Steve Jobs — “Steve Jobs: The Man in the Machine” (2015)

Steve Jobs — “Steve Jobs: The Man in the Machine” (2015)

The founder of Apple was what Holmes aspired to be, but Gibney said there was a big difference between the two.

“The storytelling was more important than anything else to Jobs, and that was his great power,” Gibney said. “He could weave a tale of idealism about Apple, even as Apple did some ruthless things. But at the end of the day the very lesson that Elizabeth should have known about her hero ruined her. Jobs comes back out of the failure of NeXT with an understanding that he has to surround himself with people who are more talented than he is and he needs to be able to listen to them even if they criticize him — instead of hearing only the good news, like Elizabeth wanted to hear. He's willing to hear the bad news so that he can correct and make things better. That was a key lesson Elizabeth never learned.”

David Miscavige — “Going Clear: Scientology & the Prison of Belief” (2015)

David Miscavige — “Going Clear: Scientology & the Prison of Belief” (2015)

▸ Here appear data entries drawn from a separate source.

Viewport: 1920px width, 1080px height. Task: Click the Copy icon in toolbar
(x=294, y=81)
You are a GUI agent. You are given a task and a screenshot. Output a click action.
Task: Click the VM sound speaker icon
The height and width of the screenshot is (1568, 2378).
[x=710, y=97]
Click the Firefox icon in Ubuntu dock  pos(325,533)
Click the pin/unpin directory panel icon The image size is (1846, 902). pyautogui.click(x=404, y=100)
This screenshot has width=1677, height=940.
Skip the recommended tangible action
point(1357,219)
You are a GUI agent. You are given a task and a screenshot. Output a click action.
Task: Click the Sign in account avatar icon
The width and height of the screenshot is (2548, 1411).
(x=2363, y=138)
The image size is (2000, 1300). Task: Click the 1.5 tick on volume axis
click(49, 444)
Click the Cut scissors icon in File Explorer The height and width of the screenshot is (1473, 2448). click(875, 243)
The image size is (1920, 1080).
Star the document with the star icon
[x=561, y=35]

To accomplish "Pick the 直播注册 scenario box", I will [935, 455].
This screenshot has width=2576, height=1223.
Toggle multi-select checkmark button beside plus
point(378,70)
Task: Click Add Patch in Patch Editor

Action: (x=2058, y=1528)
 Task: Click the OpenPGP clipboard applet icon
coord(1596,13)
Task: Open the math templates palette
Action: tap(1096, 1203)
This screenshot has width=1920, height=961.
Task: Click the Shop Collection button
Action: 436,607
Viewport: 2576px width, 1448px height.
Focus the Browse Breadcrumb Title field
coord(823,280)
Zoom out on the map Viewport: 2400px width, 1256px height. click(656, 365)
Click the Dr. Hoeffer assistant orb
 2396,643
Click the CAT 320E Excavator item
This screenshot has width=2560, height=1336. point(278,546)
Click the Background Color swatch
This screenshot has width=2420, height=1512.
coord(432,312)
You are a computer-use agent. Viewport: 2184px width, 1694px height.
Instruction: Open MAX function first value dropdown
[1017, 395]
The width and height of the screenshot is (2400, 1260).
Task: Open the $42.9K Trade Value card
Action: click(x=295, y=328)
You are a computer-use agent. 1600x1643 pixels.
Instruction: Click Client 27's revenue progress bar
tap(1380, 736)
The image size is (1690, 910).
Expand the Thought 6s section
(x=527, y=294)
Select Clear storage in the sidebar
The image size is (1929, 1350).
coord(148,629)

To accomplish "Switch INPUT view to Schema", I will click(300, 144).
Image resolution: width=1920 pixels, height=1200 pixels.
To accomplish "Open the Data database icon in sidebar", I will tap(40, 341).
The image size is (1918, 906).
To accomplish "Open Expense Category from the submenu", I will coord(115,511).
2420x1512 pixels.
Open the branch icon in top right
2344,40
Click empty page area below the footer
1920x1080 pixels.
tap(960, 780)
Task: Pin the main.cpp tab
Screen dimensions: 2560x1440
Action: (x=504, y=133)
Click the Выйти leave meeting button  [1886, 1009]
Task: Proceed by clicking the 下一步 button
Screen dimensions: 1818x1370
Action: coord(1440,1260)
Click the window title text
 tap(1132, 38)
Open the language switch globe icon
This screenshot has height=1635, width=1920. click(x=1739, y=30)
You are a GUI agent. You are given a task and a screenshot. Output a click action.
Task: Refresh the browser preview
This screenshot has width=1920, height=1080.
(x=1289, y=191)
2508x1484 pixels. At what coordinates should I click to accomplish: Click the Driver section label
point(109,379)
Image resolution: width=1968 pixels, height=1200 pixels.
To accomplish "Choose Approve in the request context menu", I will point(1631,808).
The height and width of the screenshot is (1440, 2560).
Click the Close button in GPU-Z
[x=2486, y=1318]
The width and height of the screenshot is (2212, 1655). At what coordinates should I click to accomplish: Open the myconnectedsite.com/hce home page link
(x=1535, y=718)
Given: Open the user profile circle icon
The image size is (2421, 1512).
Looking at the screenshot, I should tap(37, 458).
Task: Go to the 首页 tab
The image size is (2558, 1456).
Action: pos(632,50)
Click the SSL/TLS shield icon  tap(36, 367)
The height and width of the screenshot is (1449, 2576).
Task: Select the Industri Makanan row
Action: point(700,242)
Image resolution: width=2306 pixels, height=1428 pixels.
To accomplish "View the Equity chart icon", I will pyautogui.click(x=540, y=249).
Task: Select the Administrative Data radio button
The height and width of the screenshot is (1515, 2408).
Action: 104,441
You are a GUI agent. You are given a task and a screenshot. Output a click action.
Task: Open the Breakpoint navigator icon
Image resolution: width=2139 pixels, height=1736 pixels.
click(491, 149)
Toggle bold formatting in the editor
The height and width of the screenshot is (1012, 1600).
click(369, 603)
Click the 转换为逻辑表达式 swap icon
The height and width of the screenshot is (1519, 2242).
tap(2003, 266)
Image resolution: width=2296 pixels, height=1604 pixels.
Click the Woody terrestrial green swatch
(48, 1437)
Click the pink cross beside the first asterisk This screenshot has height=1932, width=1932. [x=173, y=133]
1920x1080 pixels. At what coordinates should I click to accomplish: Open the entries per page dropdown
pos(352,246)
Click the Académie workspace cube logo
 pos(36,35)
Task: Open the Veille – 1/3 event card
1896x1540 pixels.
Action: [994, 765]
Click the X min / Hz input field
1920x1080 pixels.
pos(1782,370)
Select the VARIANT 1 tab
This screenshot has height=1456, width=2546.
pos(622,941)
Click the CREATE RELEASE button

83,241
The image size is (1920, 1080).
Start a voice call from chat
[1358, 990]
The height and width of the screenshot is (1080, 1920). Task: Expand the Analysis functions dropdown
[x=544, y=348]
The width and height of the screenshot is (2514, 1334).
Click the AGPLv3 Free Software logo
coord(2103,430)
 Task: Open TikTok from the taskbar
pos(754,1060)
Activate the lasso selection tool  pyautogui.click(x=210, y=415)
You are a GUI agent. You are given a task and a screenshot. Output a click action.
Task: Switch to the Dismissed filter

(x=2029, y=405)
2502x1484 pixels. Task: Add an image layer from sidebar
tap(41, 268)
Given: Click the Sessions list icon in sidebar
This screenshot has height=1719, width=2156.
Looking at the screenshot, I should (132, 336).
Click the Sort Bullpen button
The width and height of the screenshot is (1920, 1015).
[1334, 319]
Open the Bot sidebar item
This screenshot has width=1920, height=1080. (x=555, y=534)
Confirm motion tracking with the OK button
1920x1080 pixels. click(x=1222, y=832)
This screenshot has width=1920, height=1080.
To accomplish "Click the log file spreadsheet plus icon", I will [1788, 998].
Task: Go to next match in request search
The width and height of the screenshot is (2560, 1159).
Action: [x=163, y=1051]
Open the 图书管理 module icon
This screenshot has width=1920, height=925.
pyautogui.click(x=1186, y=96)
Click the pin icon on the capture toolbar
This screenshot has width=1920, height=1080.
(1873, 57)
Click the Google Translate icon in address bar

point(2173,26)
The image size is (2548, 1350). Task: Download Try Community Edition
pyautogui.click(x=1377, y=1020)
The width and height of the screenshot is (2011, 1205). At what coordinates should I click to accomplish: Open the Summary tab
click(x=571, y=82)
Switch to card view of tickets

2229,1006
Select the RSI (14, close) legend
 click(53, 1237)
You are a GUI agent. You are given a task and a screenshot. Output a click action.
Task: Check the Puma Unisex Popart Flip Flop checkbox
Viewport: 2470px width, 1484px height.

As Gibney shows in his gripping documentary, Miscavige was the puppet master for all the shadowy actions of the Church of Scientology — especially pushing forward the attacks on those who spoke out against it. This is the movie where Gibney births the phrase “prison of belief,” and it’s clear why.

“He would do anything to vilify or undermine people who come after the church or criticize the church in his view, so that is the prisoner of belief,” Gibney said. “And the prisoner of belief in that story is also many of the people in the Church of Scientology who learn of the abuses but don't leave the church. It's like they are a prisoner in which the door to the cell is open but they can't leave. Because for them to leave would be to admit that they have been captured by a poisonous belief system that forced them to attack their own families.”

Dick Cheney — “Taxi to the Dark Side” (2007)

Dick Cheney — “Taxi to the Dark Side” (2007)

“The worst is the one you haven’t mentioned, which is Dick Cheney,” Gibney said when asked who out of these people is the one he feels is the most despicable.

In Gibney’s Oscar-winning doc, he explores the US torture policies after 9/11, which Cheney was one of the chief architects of. “Dark Side” in the title refers to what Cheney said on “Meet the Press” days after the attacks on September 11: “We have to work on the dark side, if you will,” he said. “We’re going to spend time in the shadows.”

“Here’s a guy who thought the torture was justified in the service of protecting the American people,” Gibney said. “By protecting the American people through torture he basically transgressed on the very principals that we hold in highest esteem.”